Nessa passagem, o autor aponta o olhar em sua relação com a castração como aquilo que mostra ao sujeito sua condição de incompletude, defronta-o com o vazio existencial - em outras palavras, com a condição de objeto a. Esse objeto se apresenta, segundo Quinet (2004), como inassimilável à ordem significante, ilógico, não podendo ser apreendido pela razão. É aquele que, diante do vazio, coloca o sujeito de dois modos: tanto como sujeito desejante - por causar atração, curiosidade e fascínio -, quanto como sujeito confrontado com a dimensão do gozo, ao não querer saber sobre a sua verdade constituinte, que é a castração. Desse modo, desperta estranhamento e horror.
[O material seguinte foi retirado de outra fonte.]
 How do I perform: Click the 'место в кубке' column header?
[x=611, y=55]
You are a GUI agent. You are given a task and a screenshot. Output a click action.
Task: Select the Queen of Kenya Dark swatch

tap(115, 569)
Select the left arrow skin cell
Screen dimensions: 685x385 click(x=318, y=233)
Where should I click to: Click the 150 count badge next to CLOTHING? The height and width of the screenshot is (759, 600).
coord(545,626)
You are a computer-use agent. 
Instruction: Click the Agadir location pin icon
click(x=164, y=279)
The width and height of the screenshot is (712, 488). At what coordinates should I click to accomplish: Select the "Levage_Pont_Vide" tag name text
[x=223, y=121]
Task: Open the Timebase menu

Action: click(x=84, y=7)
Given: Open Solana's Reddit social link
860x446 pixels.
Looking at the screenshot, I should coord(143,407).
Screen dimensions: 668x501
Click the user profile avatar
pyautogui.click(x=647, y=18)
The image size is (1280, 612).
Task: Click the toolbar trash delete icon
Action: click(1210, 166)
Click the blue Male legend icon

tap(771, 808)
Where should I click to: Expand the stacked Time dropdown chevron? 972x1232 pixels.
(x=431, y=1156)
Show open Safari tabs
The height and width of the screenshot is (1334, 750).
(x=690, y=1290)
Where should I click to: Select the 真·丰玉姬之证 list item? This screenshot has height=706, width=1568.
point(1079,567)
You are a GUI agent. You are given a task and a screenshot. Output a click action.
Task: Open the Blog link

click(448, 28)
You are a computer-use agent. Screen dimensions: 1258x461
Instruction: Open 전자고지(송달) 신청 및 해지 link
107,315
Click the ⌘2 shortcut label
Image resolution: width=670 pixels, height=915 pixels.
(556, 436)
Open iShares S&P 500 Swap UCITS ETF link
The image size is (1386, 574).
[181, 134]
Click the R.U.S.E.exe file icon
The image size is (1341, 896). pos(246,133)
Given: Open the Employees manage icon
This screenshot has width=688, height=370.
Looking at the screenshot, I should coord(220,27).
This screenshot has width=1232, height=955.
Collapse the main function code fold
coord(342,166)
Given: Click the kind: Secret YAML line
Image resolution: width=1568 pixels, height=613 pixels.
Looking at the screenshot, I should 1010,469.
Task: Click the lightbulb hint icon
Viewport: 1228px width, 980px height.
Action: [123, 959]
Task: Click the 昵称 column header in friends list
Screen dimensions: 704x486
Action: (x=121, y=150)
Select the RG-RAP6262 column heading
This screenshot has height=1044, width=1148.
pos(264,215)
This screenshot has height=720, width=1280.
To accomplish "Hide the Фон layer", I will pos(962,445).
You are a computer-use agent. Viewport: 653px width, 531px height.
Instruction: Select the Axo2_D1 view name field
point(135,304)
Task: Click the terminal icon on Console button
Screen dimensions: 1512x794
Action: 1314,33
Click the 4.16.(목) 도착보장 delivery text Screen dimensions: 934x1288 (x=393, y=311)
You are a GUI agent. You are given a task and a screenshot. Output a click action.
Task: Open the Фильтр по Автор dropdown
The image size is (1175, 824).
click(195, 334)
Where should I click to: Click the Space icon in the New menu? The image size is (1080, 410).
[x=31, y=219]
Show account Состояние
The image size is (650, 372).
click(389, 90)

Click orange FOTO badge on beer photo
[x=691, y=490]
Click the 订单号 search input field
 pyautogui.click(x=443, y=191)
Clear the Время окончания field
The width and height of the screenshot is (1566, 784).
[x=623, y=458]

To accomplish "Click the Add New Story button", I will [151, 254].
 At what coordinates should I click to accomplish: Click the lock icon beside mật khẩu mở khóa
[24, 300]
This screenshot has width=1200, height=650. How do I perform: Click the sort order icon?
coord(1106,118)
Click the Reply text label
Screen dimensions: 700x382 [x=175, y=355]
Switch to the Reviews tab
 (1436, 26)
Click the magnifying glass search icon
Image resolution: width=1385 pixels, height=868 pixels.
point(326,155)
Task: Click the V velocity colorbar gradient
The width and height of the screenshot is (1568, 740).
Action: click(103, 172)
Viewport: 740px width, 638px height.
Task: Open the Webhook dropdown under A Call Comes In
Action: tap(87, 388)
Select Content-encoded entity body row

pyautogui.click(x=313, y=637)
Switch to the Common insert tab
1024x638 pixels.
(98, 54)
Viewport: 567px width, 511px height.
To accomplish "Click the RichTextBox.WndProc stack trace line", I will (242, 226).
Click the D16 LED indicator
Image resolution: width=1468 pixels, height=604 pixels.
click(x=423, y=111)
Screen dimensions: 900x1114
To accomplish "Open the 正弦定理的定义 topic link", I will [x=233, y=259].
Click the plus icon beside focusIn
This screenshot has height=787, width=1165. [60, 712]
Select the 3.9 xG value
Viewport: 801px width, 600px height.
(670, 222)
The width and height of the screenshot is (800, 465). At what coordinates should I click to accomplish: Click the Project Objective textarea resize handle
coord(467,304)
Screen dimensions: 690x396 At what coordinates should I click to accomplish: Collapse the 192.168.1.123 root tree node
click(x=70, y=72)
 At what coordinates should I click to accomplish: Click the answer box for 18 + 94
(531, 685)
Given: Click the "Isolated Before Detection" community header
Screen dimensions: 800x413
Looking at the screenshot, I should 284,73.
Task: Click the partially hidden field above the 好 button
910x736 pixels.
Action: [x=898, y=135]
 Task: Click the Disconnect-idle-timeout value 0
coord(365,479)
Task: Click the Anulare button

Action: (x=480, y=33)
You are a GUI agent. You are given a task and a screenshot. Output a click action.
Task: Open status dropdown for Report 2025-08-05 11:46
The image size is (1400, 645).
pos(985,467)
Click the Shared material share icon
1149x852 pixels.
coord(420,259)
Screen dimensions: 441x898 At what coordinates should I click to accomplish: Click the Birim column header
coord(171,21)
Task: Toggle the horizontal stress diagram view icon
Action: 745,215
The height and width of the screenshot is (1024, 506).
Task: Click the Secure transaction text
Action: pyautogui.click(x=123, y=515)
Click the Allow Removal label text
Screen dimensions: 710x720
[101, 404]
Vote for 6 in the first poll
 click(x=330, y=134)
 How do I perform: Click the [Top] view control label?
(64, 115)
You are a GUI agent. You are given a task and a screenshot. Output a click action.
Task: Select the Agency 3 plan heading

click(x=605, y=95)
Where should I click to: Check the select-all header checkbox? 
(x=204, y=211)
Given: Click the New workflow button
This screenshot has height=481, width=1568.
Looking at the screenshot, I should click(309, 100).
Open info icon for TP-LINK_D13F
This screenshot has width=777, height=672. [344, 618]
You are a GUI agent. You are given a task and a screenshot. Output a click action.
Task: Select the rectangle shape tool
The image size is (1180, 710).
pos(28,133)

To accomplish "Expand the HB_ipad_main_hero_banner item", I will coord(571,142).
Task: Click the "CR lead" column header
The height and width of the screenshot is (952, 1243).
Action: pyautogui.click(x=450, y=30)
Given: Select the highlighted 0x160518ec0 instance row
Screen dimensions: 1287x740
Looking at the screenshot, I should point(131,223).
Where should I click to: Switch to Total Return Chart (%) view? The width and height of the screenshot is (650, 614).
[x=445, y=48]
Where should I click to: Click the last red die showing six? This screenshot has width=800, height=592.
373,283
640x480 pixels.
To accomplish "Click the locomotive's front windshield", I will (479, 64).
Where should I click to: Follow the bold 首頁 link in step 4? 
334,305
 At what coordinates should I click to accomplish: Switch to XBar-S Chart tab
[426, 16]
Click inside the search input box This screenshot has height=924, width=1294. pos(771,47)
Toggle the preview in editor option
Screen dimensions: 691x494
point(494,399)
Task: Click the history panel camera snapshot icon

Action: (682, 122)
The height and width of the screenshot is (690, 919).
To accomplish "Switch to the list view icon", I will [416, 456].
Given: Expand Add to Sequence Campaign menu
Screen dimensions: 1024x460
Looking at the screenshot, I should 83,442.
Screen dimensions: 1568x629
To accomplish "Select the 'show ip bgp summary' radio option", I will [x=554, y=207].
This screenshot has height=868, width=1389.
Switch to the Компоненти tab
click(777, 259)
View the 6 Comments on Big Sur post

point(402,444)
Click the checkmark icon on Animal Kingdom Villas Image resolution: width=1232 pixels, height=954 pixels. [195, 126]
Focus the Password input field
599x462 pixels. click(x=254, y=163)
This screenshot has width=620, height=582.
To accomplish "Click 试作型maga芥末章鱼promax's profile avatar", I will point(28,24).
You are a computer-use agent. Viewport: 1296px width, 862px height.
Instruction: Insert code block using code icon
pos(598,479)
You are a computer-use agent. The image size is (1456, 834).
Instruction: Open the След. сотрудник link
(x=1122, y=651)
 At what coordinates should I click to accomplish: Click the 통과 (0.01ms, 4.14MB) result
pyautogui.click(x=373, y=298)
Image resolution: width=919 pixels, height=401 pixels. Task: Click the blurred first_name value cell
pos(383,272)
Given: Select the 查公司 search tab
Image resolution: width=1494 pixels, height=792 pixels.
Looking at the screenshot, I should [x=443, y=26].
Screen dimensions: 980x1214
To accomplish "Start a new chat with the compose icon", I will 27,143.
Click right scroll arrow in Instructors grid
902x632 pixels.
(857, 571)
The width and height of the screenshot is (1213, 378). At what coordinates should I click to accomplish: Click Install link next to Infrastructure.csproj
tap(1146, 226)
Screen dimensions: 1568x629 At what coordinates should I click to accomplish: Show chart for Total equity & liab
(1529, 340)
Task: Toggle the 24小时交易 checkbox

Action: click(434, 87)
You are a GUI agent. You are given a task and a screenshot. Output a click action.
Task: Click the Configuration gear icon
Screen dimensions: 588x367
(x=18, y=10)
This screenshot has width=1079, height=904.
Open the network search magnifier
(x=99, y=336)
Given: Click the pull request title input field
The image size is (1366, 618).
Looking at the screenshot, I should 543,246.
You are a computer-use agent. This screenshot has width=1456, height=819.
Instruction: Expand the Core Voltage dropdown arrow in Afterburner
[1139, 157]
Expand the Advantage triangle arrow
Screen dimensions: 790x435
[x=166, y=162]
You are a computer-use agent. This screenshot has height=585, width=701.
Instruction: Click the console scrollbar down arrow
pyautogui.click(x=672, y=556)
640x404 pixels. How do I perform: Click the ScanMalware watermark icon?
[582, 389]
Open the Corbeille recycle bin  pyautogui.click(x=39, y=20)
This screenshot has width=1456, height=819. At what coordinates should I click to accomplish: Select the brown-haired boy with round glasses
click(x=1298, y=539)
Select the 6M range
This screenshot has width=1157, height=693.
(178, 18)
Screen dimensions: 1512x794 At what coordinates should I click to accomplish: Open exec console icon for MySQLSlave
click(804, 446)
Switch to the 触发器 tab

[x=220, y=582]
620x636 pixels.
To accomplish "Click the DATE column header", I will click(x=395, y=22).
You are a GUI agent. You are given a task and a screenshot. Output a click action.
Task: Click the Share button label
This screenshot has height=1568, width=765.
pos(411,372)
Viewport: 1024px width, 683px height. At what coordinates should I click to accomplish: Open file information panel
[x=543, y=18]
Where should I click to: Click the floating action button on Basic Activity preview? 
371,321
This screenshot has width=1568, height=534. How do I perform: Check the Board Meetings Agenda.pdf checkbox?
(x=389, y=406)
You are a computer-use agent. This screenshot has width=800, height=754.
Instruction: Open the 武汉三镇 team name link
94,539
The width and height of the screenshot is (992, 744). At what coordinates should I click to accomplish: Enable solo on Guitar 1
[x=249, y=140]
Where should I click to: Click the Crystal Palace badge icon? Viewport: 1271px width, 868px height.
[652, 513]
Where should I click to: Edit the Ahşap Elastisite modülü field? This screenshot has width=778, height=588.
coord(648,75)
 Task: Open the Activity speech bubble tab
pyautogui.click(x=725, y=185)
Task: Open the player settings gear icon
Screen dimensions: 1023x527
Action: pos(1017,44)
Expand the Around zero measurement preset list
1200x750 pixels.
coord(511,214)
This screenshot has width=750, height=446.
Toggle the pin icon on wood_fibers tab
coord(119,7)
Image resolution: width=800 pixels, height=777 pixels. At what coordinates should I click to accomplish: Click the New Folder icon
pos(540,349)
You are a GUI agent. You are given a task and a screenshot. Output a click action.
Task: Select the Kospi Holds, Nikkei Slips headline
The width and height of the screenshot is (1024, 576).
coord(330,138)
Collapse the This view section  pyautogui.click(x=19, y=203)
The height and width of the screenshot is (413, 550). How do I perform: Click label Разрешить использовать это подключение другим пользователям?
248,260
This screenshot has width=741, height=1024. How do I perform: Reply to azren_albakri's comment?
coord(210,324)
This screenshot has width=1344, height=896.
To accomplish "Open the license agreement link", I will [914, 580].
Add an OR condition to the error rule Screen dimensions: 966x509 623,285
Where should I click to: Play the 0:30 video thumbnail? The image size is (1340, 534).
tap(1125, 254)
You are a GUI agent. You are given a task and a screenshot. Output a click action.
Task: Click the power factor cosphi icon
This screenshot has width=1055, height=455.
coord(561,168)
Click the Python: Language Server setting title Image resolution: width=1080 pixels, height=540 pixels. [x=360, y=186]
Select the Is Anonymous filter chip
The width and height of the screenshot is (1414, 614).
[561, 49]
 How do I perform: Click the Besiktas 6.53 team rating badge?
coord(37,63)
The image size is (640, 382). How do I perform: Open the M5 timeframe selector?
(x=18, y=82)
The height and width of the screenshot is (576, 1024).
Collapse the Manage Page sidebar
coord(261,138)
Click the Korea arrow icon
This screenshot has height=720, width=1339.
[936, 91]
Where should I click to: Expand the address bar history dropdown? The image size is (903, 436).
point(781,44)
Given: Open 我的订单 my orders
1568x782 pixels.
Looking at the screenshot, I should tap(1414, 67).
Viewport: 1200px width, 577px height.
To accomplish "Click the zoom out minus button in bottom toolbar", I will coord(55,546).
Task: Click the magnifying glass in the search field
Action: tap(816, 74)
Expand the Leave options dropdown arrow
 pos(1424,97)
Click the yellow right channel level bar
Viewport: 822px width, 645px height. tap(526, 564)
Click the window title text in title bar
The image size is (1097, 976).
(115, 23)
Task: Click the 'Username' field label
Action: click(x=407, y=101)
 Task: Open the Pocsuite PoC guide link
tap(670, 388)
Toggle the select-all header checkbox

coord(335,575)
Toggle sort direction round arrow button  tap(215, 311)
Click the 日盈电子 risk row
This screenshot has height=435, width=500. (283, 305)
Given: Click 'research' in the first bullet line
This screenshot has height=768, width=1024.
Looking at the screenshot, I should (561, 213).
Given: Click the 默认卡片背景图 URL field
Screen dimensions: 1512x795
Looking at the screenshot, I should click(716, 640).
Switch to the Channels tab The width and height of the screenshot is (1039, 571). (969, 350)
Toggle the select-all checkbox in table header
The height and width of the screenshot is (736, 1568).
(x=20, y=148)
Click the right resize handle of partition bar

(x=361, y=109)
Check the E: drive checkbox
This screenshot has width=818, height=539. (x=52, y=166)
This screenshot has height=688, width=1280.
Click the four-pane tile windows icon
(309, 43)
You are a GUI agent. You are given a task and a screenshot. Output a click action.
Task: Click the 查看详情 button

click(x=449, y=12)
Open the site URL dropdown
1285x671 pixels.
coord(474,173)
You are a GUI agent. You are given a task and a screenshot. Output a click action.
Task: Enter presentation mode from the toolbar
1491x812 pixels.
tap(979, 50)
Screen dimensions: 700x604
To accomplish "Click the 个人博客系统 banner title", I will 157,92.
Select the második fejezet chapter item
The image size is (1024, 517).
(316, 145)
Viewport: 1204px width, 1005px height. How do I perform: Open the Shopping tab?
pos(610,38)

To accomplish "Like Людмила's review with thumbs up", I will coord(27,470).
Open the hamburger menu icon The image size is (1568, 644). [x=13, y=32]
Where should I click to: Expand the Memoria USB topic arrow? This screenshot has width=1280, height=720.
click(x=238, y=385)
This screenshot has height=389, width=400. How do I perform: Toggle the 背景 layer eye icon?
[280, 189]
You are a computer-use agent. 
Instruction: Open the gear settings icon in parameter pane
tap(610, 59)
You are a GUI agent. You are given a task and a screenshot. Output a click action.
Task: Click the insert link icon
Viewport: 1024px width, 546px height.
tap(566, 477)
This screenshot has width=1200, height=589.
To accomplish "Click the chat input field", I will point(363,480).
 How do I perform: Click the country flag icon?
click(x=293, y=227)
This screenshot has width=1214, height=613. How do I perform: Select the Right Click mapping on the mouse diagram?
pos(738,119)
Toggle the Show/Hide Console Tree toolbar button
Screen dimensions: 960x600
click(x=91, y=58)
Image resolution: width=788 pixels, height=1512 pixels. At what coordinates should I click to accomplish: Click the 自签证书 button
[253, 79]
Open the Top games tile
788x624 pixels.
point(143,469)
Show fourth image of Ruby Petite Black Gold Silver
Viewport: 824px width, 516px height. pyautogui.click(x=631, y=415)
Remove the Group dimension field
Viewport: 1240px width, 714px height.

Nesse sentido, o trabalho na UTI envolve sustentar a presença do analista diante das dificuldades que ela convoca em cada um. Suportar o sofrimento, conseguindo se presentificar como alteridade, possibilitando um espaço seguro e aberto para escuta e reconhecimento do vivenciado, é fundamental. Isso porque a forma como o acontecimento é incluído - ou mesmo excluído - do campo de relações do sujeito influi e determina o seu caráter traumático (Moretto, 2019). A presença desejante do analista é continente ao sofrimento, marca o espaço da fala do sujeito e possibilita o escoamento do excesso pulsional - da dor.
CONSIDERAÇÕES FINAIS
Conforme os resultados explanados, as repercussões psíquicas estão relacionadas a uma dificuldade emocional em vivenciar os atendimentos. Sustentar a presença do analista diante do sofrimento visceral, da fragilidade da vida, do próprio encontro com a castração é um desafio por si só. Contudo, no contexto explorado nesta pesquisa, esse desafio ainda é agravado pela lógica neoliberal, que conforme elocubrado, tensiona a vivência dos atendimentos, fomentando a fragilidade do laço com o outro e favorecendo o sentimento de solidão. Ainda nesse raciocínio, fatores como a exaustão provocada pela carga horária extensa e a pressão institucional por produtividade - que trata os atendimentos psicológicos como um mero quantitativo - contribuem para a desumanização da prática psicológica, ao desconsiderar o tempo necessário para a escuta subjetiva e a elaboração emocional.
Nesse contexto, o psicólogo residente é pressionado a atender demandas de forma quantitativa, o que intensifica a angústia e o isolamento, prejudicando sua capacidade de sustentar uma posição analítica no ambiente da UTI. Desse modo, a criação de espaços coletivos, como supervisões regulares em grupo e/ou momentos de pausa formalizados dentro da rotina hospitalar, destinados à reflexão e ao diálogo com os pares, poderia reduzir a sensação de solidão e promover a ressignificação das vivências e elaboração dos afetos mobilizados na UTI.
Entende-se que tal movimento, além de tornar a prática menos solitária, poderia fazer frente à lógica produtivista que afeta não só o psicólogo residente, mas todos os trabalhadores sejam eles da saúde ou não. Por fim, reconhecer os efeitos psíquicos da atuação em contextos de urgência e morte é fundamental não apenas para a formação ética dos psicólogos residentes, mas também para a construção de práticas clínicas mais humanizadas e sustentáveis.